(Objective):
Reproduce verbatim the part of the items that opens with the line containing "Task: Select the Global Libraries tab" and closes with the line containing "Action: coord(59,47)", leaving out the pictures.

(Dataset entries):

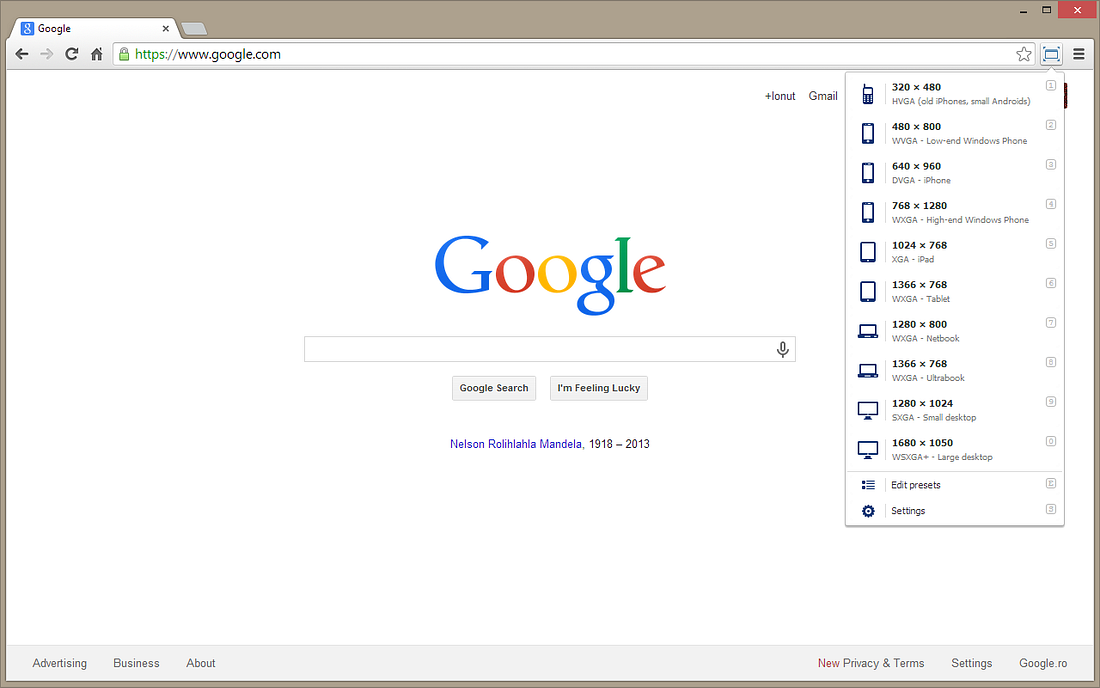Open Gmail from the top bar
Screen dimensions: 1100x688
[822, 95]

* * *

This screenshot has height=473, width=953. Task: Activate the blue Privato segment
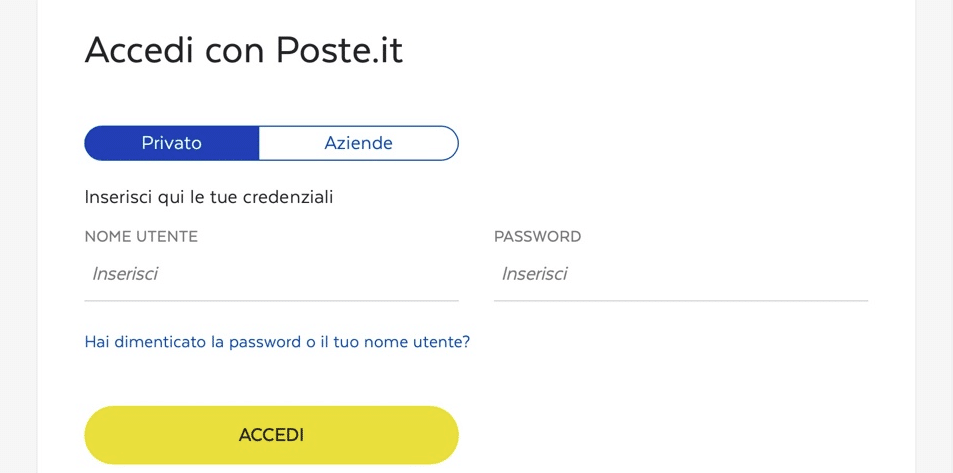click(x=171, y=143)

--

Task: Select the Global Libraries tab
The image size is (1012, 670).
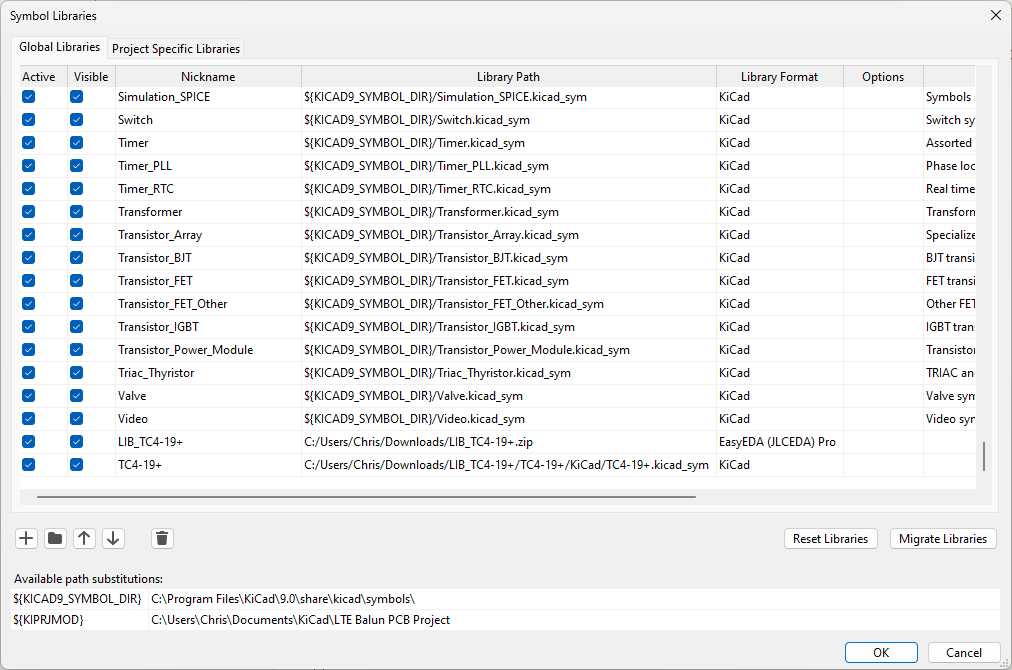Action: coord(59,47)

(Full answer):
Task: Select the Global Libraries tab
The image size is (1012, 670).
Action: coord(59,47)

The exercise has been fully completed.